Saved data entries
━━━━━━

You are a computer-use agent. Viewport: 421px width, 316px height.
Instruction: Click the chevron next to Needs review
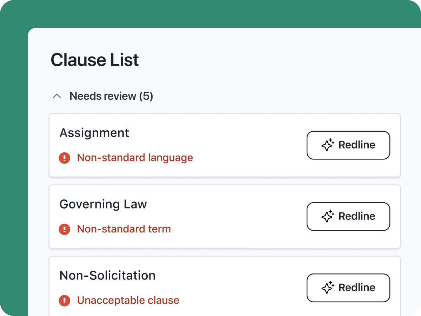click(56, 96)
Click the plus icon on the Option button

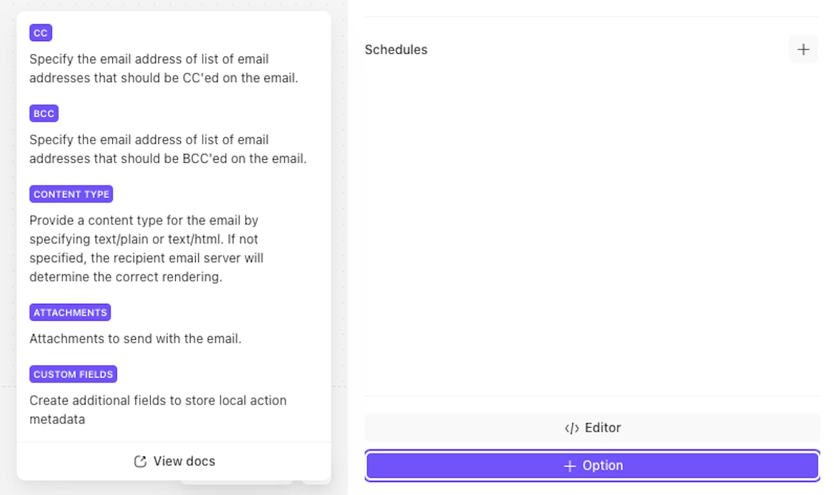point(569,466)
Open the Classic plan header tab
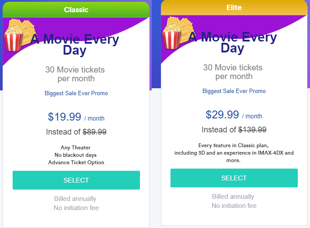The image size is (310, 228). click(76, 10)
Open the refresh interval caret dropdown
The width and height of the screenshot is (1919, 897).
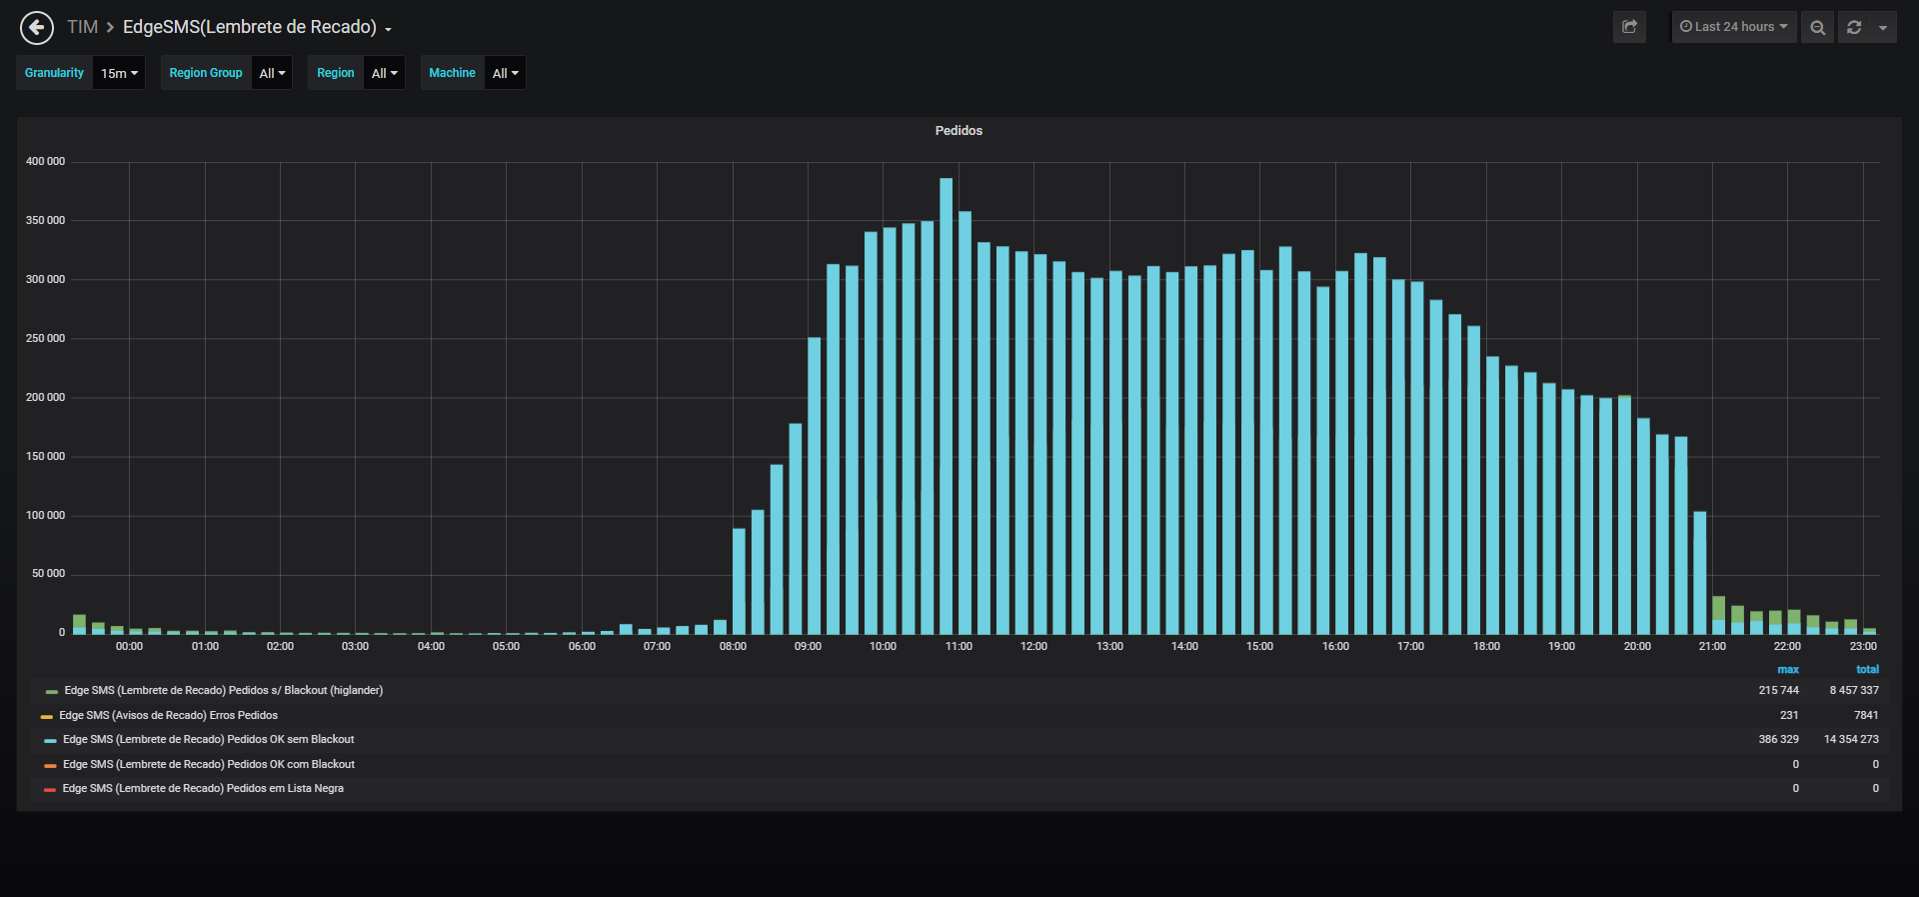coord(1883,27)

━━━━━━

Exercise description: What is needed is an exact copy of the data, without any pictures.

Task output:
You are a computer-use agent. Viewport: 421px width, 316px height.
Instruction: Click the chevron next to Needs review
click(56, 96)
Click the plus icon on the Option button

point(569,466)
Open the Classic plan header tab
The image size is (310, 228). click(76, 10)
Open the refresh interval caret dropdown
The width and height of the screenshot is (1919, 897).
coord(1883,27)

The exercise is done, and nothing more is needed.